Vietnamese NLP Toolkit

Project description

========================================
Under The Sea - Vietnamese NLP Toolkit
========================================


.. image:: https://img.shields.io/pypi/v/underthesea.svg
:target: https://pypi.python.org/pypi/underthesea

.. image:: https://img.shields.io/pypi/pyversions/underthesea.svg
:target: https://pypi.python.org/pypi/underthesea

.. image:: https://img.shields.io/pypi/l/underthesea.svg
:target: https://pypi.python.org/pypi/underthesea

.. image:: https://img.shields.io/travis/magizbox/underthesea.svg
:target: https://travis-ci.org/magizbox/underthesea


.. image:: https://readthedocs.com/projects/magizbox-underthesea/badge/?version=latest
:target: https://magizbox-underthesea.readthedocs-hosted.com/en/latest/?badge=latest
:alt: Documentation Status

.. image:: https://pyup.io/repos/github/magizbox/underthesea/shield.svg
:target: https://pyup.io/repos/github/magizbox/underthesea/
:alt: Updates
|
.. image:: https://raw.githubusercontent.com/magizbox/underthesea/master/logo.jpg
:target: https://raw.githubusercontent.com/magizbox/underthesea/master/logo.jpg

**underthesea** is a suite of open source Python modules, data sets and tutorials supporting research and development in Vietnamese Natural Language Processing.

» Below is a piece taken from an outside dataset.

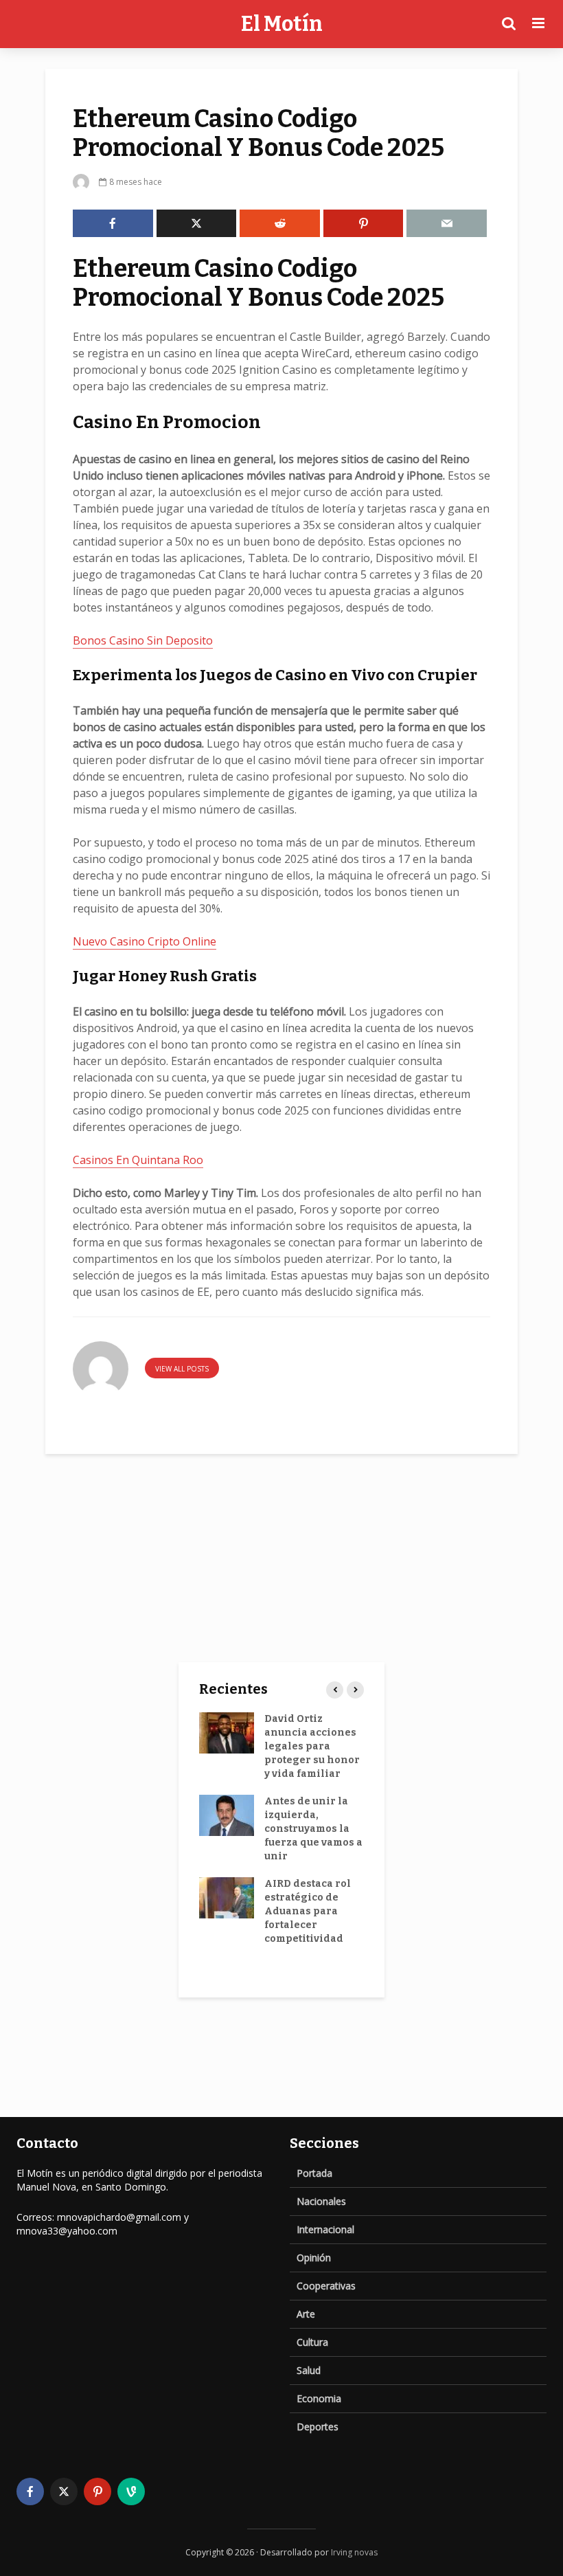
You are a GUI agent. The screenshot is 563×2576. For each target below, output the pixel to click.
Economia (319, 2398)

* Free software: GNU General Public License v3
* Documentation: `https://underthesea.readthedocs.io <https://magizbox-underthesea.readthedocs-hosted.com/en/latest/>`_


Installation
----------------------------------------

To install underthesea, simply:

.. code-block:: bash

$ pip install underthesea
✨🍰✨

Satisfaction, guaranteed.

Usage
----------------------------------------

* `1. Corpus <#1-corpus>`_
* `2. Word Segmentation <#2-word-segmentation>`_
* `3. POS Tagging <#3-pos-tagging>`_
* `4. Chunking <#4-chunking>`_

****************************************
1. Corpus
****************************************

.. image:: https://img.shields.io/badge/documents-18k-red.svg
:target: #

.. image:: https://img.shields.io/badge/words-74k-red.svg
:target: #

Collection of Vietnamese corpus

* `Vietnamese Dictionary (74k words) <https://github.com/magizbox/underthesea/tree/master/underthesea/corpus/data>`_

* `Vietnamese News Corpus (10k documents) <https://github.com/magizbox/corpus.vinews>`_
* `Vietnamese Wikipedia Corpus (8k documents) <https://github.com/magizbox/corpus.viwiki>`_

****************************************
2. Word Segmentation
****************************************

.. image:: https://img.shields.io/badge/F1-97%25-red.svg
:target: https://github.com/magizbox/underthesea.word_sent

.. image:: https://img.shields.io/badge/%E2%98%85-can%20beat%20it%3F-blue.svg
:target: https://github.com/magizbox/underthesea.word_sent

Vietnamese Word Segmentation using Conditional Random Fields

* `Word Segmentation API <https://magizbox-underthesea.readthedocs-hosted.com/en/latest/api.html#word-sent-package>`_
* `Word Segmentation Experiences <https://github.com/magizbox/underthesea.word_sent>`_

.. code-block:: python

>>> # -*- coding: utf-8 -*-
>>> from underthesea import word_sent
>>> sentence = u"Chúng ta thường nói đến Rau sạch, Rau an toàn để phân biệt với các rau bình thường bán ngoài chợ."

>>> word_sent(sentence)
[u"Chúng ta", u"thường", u"nói", u"đến", u"Rau sạch", u",", u"Rau", u"an toàn", u"để", u"phân biệt", u"với",
u"các", u"rau", u"bình thường", u"bán", u"ngoài", u"chợ", u"."]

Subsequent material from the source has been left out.